We can all play victims here of course but we also have our own responsibility when creating software. I've been on many projects where people got sucked into "this just is the way this ought to be done" kind of thinking without questioning any of it.

I suspect many cookie consent dialogs come into existence this way. All the mindless onboarding nonsense, notifications, etc. come from a rather dogmatic application of growth hacking type advice. You get startups hiring people that specialize in that out of a belief that they have to do that that then start doing stuff. And once you have those people they start justifying their presence by imposing a lot of that stuff.

If you ask a lawyer for advice on legalese, they'll give you plenty of terms and conditions, consent forms, etc. Mandatory scroll to the end thingies are a good example of an anti pattern here. The thing is that laws don't specify much in terms of UI/UX. Some lawyer once upon a time decided that "we have to twist user's nipples and make sure they read my 20 pages of legalese before they are allowed in the app". This is completely stupid if you think about it for more than 4 seconds. But it's being copied over and over again by world + dog. Convoluted cookie consent screens are another good example. Corporate lawyers invented those because they are being paid to justify their existence. They come up with implausible scenarios and then protect their clients from those. A lawyer will never tell you to skip an optional/redundant step but they'll come up with reasons to add more of those. Removing complexity is not their job.

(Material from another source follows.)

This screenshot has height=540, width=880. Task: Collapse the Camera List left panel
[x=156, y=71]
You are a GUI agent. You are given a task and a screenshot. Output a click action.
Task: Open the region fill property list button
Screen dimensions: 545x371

If nobody applies any critical thinking and fact checks these things you end up with a lot of ass coverage, legalese, "better safe than sorry" type features and shit that is not needed that adds up to a lot of user hostile behavior, onboarding friction, and application complexity.

Authentication is a thing that many product owners just blindly imitate from others. Including all the negative patterns around it. I've had this discussion with more than a few product owners. "We have to 'own' the user relation ship and therefore we must have a email/password thing and can't do openid, sso, email links, etc.". This is nonsense but if nobody challenges that, you go down the path of repeating decades of mistakes on this front. But it's OK because everybody else does it too.

People don't even question this any more. As soon as you go down this path it leads to a lot of fairly standard and boring stuff that you just have to do, apparently. Over and over again. If you have a password, you got to have a reset my password. Is "secret" an acceptable password? No, so we got to have a password complexity thingy. Do we add 2FA? Notification preference screens, Push notifications, and all the rest.

Modern logins should be simple. "send me a login link" "login with X, Y, or Z", passkeys, etc. Make sure the process is password manager friendly if you have passwords (why?!). Bias towards enabling your users to getting started with your thing ASAP. Get them in and then consent; not the other way around.

Get a good product person that understands these things rather than one that does things because he heard about a person that knows a person that is totally legit that told them that you gotta do X because reasons that are too complicated for you to worry your petty head about. Most bad decision making boils down to BS, urban myths, and bad advice like that. Ask the "why" questions. Make sure you understand and fact check the answers. Do what you actually have to do. But nothing more.